The method of claim 29, wherein the first fluid flow is formed by dispensing a first fluid from a first orifice (52) in a body member (50), and the two second fluid flows are formed by dispensing a second fluid from corresponding separate second orifices (54, 56) disposed in the body member (50) on substantially opposing sides of the first orifice (52).
The method of claim 30, wherein the filament is vacillated predominantly transversely to the direction of the substrate (60) or elongated member (70).
The method of claim 31, wherein the strand is spatially separated from a substrate (60), substantially all of the filament is captured on the strand when the strand is separated from the substrate, and the filament coated strand is adhered to the substrate.
A method for producing a viscoelastic filament comprising:
forming a filament by drawing a first fluid flow with two separate second fluid flows directed along substantially opposing sides of the first fluid flow;

vacillating the filament predominantly between the two second fluid flows in a repeating generally omega-shaped pattern (34), the generally omega-shaped pattern having a bowed portion (22) with first (24) and second (26) side portions converging toward and then diverging away from each other.
The method of claim 33, wherein the vacillating filament is deposited onto a substrate (60) or strand (70) moving non-parallel to a predominant vacillation direction of the filament.
The method of claim 33 or 34, wherein the first fluid flow is formed with a first fluid dispensed from a first orifice (52) in a body member (50), and the two second fluid flows are formed with a second fluid dispensed from corresponding separate second orifices (54, 56) disposed in the body member (50) on substantially opposing sides of the first orifice (52).
The method of any one of claims 33 to 35, wherein the second fluid flows are convergently directed toward the first fluid flow.
The method of any one of claims 33 to 36, wherein a plurality of filaments are formed by drawing a plurality of first fluid flows with two separate corresponding second fluid flows directed along substantially opposing sides of each first fluid flow; and
each of the plurality of filaments are vacillated predominantly between the corresponding second fluid flows in a repeating generally omega-shaped pattern (34).
The method of claim 37, wherein the plurality of vacillating filaments are deposited onto a substrate (60) or plurality of strands (71, 72, 74, 76, 77, 78) moving non-parallel to a predominant vacillation direction of the plurality of filaments.

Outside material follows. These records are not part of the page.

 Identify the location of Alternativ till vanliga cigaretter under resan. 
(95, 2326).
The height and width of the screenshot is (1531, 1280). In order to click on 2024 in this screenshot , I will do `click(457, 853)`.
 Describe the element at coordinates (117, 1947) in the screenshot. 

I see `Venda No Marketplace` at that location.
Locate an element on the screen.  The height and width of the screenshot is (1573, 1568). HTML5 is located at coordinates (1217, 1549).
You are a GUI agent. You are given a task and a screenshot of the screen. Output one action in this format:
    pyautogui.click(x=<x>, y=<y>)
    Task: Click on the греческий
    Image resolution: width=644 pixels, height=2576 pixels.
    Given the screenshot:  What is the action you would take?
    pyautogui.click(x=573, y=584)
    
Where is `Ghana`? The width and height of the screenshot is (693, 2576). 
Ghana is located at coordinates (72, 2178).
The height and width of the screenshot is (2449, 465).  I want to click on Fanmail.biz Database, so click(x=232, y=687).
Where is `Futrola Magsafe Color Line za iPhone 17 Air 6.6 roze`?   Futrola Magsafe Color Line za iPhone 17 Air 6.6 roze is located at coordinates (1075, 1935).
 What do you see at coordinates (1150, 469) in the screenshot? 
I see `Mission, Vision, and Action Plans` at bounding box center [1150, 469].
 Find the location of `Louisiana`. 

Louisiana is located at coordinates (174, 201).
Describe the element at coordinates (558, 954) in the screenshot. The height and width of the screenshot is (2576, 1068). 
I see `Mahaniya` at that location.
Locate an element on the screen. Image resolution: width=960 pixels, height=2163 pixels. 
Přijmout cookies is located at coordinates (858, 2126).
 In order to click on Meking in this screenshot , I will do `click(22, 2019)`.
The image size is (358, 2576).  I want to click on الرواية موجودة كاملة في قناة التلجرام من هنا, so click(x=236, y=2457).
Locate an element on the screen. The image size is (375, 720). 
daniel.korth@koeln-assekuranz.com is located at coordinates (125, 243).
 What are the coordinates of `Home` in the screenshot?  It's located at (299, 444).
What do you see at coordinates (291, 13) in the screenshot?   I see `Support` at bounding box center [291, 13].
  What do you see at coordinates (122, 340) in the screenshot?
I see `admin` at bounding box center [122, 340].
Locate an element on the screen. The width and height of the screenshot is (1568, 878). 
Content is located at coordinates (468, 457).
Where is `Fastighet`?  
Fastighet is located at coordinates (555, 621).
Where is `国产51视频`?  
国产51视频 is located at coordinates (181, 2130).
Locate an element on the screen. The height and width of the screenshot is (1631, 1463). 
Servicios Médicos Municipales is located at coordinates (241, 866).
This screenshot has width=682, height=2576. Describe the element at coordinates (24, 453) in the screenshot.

The method of claim 37 or 38, wherein the plurality of first fluid flows are formed by dispensing the first fluid from a corresponding plurality of first orifices (52) in a body member (50), the plurality of second fluid flows are formed by dispensing a second fluid from a corresponding plurality of second orifices (54, 56) in the body member (50), each of the plurality of first orifices (52) flanked on substantially opposing sides by two separate second orifices (54, 56), and the plurality of first fluid orifices (52) and the plurality of second fluid orifices (54, 56) disposed non-parallel to a direction of the moving substrate (60) or plurality of strands (71, 72, 74, 76, 77, 78).